_Instructions to follow_: Copy every line of the records that contains the word "green", and leave out all other lines. Case counts, so match only lines where the letters of the word are in the same case.

(Collected data)
────────────────
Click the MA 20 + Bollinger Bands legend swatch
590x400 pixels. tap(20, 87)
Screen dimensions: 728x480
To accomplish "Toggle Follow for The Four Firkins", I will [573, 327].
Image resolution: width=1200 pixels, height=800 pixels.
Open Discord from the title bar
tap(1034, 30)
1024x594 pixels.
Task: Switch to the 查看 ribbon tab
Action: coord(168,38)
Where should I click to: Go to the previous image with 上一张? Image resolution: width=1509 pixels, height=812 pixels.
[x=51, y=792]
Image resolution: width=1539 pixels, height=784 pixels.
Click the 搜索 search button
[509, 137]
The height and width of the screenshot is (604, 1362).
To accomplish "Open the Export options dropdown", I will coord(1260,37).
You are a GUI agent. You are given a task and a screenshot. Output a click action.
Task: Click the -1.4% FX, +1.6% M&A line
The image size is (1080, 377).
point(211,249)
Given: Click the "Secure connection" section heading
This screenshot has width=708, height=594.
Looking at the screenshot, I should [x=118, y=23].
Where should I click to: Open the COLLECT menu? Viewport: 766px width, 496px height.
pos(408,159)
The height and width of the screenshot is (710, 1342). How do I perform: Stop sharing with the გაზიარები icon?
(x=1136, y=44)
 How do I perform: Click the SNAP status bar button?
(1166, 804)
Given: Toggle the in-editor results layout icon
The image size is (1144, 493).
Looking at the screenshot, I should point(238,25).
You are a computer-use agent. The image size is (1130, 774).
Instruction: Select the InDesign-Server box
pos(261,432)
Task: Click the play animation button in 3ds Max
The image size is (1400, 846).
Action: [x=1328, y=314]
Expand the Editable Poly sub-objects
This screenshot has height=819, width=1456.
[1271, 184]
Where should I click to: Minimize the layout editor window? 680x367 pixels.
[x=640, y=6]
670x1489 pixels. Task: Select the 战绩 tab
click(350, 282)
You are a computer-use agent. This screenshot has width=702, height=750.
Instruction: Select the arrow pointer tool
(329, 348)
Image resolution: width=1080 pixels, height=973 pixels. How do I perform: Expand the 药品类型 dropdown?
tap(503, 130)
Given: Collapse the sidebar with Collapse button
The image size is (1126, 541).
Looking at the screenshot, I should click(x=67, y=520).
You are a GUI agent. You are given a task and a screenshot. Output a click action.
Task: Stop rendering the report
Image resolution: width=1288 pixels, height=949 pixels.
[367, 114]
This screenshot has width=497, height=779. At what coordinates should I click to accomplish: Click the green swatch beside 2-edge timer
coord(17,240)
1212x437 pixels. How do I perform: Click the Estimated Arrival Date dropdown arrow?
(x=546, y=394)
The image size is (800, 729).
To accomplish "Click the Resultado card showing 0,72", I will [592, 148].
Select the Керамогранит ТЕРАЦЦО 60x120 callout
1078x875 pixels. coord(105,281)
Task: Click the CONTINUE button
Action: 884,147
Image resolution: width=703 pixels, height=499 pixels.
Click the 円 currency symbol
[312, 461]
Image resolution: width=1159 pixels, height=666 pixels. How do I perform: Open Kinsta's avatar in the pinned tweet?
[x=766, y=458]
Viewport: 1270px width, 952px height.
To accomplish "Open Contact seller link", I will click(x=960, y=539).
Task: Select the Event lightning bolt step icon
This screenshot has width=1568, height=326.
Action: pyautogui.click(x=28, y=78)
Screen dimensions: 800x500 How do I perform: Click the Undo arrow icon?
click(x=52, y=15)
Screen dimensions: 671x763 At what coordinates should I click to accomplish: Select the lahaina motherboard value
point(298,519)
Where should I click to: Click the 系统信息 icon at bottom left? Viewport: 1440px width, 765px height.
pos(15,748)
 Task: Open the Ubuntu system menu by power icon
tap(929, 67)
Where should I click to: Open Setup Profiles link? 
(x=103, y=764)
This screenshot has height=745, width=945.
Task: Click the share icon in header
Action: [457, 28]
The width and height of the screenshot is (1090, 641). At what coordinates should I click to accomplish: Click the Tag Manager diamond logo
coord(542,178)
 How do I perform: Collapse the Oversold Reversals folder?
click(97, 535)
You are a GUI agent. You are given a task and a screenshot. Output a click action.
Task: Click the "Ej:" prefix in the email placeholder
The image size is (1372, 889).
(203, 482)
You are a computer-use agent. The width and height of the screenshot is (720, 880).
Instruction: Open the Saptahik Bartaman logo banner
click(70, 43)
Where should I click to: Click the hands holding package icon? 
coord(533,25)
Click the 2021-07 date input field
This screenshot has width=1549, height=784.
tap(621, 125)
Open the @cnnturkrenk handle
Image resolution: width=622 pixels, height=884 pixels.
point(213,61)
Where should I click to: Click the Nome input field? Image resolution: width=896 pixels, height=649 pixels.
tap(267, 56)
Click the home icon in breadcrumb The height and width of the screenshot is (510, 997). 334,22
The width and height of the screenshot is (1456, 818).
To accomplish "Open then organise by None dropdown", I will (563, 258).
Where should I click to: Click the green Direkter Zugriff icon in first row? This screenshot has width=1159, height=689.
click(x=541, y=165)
────────────────
_Complete output_:
This screenshot has width=497, height=779. At what coordinates should I click to accomplish: Click the green swatch beside 2-edge timer
Where should I click to: Click the green Direkter Zugriff icon in first row? This screenshot has width=1159, height=689.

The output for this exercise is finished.